Le comunità ebraiche nella contea di Modica
Ed. Setim, Modica, 1978
Il documento pubblicato nelle pagine che seguono era contenuto, originariamente, in uno dei tanti volumi zeppi di atti della contea; e chi lo possedeva era ben cosciente del suo valore. Non potendolo acquistare, ottenni il permesso di fotografarlo; realizzai tre copie di esso, in altrettante strisce di mi­crofilm, e di due di esse feci omaggio amichevole al professore Ajello, docente di Fonti del Diritto Italiano all'Università di Catania, ed al professore Enzo Sipione, docente di Storia Medievale nello stesso Ate­neo.
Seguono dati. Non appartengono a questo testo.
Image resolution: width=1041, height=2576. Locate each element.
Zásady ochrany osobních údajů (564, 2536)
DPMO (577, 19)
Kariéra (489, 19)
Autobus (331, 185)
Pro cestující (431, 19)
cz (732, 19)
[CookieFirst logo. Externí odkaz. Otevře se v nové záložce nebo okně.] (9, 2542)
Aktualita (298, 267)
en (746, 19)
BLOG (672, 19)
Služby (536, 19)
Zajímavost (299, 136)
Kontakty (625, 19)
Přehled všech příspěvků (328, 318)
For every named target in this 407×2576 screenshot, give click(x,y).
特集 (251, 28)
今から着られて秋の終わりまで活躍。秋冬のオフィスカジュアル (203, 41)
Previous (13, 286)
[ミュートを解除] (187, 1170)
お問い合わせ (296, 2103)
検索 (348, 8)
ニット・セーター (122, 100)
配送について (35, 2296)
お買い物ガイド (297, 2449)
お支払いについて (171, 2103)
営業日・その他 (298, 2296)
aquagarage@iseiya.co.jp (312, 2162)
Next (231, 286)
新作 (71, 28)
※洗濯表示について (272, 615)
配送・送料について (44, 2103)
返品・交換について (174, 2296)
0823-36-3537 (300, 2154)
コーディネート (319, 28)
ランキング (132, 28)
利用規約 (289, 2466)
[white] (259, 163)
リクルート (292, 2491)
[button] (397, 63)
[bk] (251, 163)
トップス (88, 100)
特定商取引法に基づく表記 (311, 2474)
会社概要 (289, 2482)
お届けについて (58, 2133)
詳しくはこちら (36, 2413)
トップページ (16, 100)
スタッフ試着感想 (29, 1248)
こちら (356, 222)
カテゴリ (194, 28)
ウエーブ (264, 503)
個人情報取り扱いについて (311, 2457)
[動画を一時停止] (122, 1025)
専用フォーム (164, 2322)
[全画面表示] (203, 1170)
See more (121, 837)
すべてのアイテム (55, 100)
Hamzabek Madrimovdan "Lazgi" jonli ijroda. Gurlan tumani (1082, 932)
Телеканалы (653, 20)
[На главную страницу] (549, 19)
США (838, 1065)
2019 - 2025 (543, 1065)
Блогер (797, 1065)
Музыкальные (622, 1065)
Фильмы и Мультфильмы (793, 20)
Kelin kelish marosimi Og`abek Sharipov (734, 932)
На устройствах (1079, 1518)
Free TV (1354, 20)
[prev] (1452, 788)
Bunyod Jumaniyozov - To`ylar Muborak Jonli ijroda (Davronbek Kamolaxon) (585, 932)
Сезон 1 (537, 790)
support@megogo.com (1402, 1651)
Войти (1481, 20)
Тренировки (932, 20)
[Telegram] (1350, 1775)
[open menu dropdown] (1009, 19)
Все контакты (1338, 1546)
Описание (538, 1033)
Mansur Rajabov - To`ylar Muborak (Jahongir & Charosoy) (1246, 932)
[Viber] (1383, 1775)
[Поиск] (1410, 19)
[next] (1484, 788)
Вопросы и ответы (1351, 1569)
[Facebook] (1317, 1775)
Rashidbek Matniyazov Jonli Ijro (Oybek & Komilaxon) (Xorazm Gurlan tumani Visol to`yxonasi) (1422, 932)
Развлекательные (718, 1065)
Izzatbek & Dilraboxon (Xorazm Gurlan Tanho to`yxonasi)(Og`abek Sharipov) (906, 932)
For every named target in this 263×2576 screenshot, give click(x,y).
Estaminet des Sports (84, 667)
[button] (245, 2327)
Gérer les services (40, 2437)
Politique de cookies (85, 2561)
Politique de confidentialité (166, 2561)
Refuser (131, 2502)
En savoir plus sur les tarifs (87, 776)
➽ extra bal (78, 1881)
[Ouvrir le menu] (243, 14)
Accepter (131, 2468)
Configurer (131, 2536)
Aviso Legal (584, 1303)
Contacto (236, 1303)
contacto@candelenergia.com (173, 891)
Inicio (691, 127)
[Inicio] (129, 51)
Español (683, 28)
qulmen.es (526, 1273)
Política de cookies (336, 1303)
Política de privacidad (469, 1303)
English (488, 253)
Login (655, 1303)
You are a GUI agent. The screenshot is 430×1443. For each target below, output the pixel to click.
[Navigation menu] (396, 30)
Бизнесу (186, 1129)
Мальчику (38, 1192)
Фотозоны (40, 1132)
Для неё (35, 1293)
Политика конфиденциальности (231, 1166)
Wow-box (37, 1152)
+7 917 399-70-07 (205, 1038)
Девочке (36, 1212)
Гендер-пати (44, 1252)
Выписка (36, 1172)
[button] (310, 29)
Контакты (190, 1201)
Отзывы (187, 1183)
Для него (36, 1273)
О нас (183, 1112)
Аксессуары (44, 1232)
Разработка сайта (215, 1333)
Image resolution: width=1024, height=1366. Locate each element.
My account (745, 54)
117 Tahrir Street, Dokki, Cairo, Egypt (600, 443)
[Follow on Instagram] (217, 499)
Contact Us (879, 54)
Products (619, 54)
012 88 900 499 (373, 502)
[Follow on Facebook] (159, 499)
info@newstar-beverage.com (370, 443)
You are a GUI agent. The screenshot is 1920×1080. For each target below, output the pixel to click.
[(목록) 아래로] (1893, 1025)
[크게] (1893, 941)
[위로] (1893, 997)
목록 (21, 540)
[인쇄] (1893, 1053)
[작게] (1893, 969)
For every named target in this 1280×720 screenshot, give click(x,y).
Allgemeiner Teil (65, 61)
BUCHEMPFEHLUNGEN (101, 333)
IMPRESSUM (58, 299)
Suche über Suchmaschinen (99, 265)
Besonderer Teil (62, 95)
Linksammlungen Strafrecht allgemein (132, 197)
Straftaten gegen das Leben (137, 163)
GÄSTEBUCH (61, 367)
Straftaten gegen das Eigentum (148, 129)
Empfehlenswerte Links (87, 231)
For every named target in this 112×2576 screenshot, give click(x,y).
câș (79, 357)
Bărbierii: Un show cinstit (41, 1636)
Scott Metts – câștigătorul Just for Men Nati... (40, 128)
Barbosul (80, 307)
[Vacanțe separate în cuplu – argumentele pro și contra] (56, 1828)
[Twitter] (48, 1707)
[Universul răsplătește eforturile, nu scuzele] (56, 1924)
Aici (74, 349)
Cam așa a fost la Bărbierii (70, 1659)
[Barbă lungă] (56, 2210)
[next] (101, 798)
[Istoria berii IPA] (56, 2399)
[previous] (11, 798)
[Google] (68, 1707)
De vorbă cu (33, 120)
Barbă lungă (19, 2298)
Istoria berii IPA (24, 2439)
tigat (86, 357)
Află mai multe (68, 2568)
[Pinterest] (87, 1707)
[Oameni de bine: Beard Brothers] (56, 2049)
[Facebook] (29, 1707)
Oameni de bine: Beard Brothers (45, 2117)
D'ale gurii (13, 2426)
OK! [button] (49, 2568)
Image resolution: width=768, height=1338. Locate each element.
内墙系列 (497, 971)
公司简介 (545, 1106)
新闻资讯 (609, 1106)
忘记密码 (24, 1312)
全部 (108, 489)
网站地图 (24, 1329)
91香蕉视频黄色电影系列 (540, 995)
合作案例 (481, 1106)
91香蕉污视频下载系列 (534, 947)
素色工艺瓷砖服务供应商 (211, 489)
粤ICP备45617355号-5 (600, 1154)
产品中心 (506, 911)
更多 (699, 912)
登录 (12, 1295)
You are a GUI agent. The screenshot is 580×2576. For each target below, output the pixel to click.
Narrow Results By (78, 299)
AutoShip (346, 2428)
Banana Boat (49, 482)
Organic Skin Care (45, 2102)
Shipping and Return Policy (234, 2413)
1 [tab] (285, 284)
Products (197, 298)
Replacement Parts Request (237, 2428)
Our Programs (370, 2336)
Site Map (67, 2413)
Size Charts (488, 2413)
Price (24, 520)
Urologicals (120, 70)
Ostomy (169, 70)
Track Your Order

Quest'ultimo, però, non si ritenne soddisfatto d'avere soltanto il negativo fotografico e non si arrese alle difficoltà finanziarie; messo da me sulle tracce del possessore del documento (non posso, ovviamente, chiamarlo proprietario), riuscì ad acquistarlo; ed oggi è in salvo, uno tra i tanti che possiede il mio ottimo amico.
Il documento tratta di un processo per omicidio, celebrato presso il Tribunale di Gran Corte della contea di Modica, nel 1471. Vittima, assassino e presunto mandante sono ebrei; ugualmente ebrei, la maggior parte dei testimoni. A parte il lato umano e sociale del dramma, il lungo procedimento giudiziario mette in evidenza particolari aspetti politici e sociali di quel mondo giudaico che, pur etnicamente alieno, per parecchi secoli fu parte integrante della contea e sottoposto - rara eccezione per i servi della regia Camera - alla giurisdizione del conte di Modica.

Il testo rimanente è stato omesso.